Segment Start: Records to process
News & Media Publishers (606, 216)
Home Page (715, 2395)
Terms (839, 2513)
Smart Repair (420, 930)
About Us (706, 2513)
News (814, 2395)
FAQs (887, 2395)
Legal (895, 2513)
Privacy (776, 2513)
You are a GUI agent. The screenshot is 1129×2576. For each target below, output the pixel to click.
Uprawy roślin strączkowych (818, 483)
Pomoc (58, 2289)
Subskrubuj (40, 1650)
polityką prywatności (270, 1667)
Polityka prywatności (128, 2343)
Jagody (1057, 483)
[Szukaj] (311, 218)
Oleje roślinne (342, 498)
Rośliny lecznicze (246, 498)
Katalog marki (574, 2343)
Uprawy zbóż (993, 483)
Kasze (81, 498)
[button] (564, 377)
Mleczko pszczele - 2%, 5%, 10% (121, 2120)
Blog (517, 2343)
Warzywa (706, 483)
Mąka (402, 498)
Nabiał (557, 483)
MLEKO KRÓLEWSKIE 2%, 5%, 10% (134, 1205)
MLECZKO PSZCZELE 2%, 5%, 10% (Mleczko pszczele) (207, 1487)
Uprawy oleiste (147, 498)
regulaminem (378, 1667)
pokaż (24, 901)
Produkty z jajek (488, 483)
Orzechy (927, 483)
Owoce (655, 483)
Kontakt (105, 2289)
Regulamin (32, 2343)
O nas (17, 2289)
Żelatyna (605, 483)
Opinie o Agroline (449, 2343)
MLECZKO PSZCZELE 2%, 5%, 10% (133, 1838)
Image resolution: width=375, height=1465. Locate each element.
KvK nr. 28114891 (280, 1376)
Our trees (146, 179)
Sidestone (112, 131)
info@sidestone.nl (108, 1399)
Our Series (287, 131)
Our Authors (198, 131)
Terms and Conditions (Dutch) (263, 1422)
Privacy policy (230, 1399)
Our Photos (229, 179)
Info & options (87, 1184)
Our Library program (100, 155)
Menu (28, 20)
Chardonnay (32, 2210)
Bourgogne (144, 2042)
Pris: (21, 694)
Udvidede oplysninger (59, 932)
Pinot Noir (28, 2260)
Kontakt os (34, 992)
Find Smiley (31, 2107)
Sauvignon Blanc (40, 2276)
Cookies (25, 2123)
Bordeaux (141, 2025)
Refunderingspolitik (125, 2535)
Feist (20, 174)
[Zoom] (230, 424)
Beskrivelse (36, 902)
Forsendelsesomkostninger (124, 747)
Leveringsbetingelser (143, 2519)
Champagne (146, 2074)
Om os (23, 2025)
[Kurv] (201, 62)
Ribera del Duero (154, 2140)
Segment End: Records to process
Assignment:
Copy out all lines of the material containing the word "prywatności".

Exercise solution:
polityką prywatności (270, 1667)
Polityka prywatności (128, 2343)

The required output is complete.